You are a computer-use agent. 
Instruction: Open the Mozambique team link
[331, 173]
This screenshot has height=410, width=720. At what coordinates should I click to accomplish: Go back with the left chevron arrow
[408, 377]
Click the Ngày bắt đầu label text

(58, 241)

#####

:: Requirement ::
The answer must be the complete set of entries, retyped exactly.

:: Output below ::
You are a computer-use agent. 
Instruction: Open the Mozambique team link
[331, 173]
This screenshot has height=410, width=720. At what coordinates should I click to accomplish: Go back with the left chevron arrow
[408, 377]
Click the Ngày bắt đầu label text

(58, 241)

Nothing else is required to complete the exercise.